Fala-se muito e é de fundamental importância para a segurança de todos os tubaronenses ressocializar os detentos. O novo Presídio Regional de Tubarão, no entanto, custou R$ 7 milhões e, mesmo com solicitação documentada do Conselho Municipal de Segurança e da OAB local, não foi construída a sala de aula.
Sem instrução, perspectivas e com rótulo de ex-presidiários, 70% dos que cumprem pena voltam a delinquir e com maior periculosidade – aumentando a já assustadora massa marginal – segundo o Conselho Nacional de Justiça. Com medidas de ressocialização, que incluem, principalmente, o estudo e o trabalho, este percentual cai para 10%.
A mencionada sala de aula e as escadas para acesso ao 2º piso do presídio somente foram construídos graças à articulação do Conselho Municipal de Segurança de Tubarão (Comset) com a Associação Regional de Engenheiros e Arquitetos da Região de Tubarão (AREA -TB) que viabilizou o projeto e o pagamento das taxas, e com as empresas tubaronenses Tractebel Energia, Copetrol, Casa do Encanador e Ferrovia Tereza Cristina, que doaram e colocaram no local os materiais de construção. A mão de obra foi dos próprios detentos. Ou seja, as duas obras custaram nenhum centavo público.

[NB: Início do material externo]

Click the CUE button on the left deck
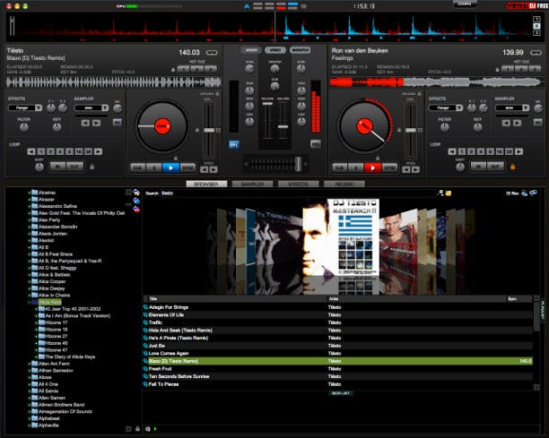coord(138,167)
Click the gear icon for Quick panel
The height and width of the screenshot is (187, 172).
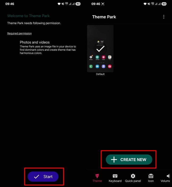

O que isso significa? Que o problema nem sempre é a falta de dinheiro público. Afinal, foram gastos (não pode ser considerado investimento enquanto não proporciona retorno para a sociedade) R$ 7 milhões. É de miopia oficial que enxerga prisão apenas como castigo em vez de espaço para reinserção na sociedade, e segurança como apenas repressão, quando prevenir custa menos e é mais eficiente. Então o discurso oficial é avançado, mas a prática é retrógada e resulta em menos sossego para a sociedade e retrabalho para os minguados efetivos policiais.
Na mencionada sala de aula estudam 46 detentos, que podem receber certificados – com a parceria do Centro de Educação de Jovens e Adultos de Tubarão (Ceja) – nos níveis de alfabetização, ensino fundamental e médio. As mudanças já são perceptíveis: “Eles ficaram mais calmos, sociáveis e conseguem ter uma percepção diferente do mundo que os espera lá fora”, afirma o diretor do presídio.
Em reunião ordinária do Comset, na próxima quarta-feira, às 14h30min, no presídio, será realizada uma visita à sala de aula em funcionamento e um agradecimento especial, com uma placa, às empresas e entidades mencionadas, que ajudaram na viabilização do espaço e do acesso. Participe.
Com bons projetos, credibilidade para articular parceiros e coragem para contrariar interesses que não são os da coletividade, é possível, e necessário, preparar Tubarão para crescer sem perder o status de cidade segura.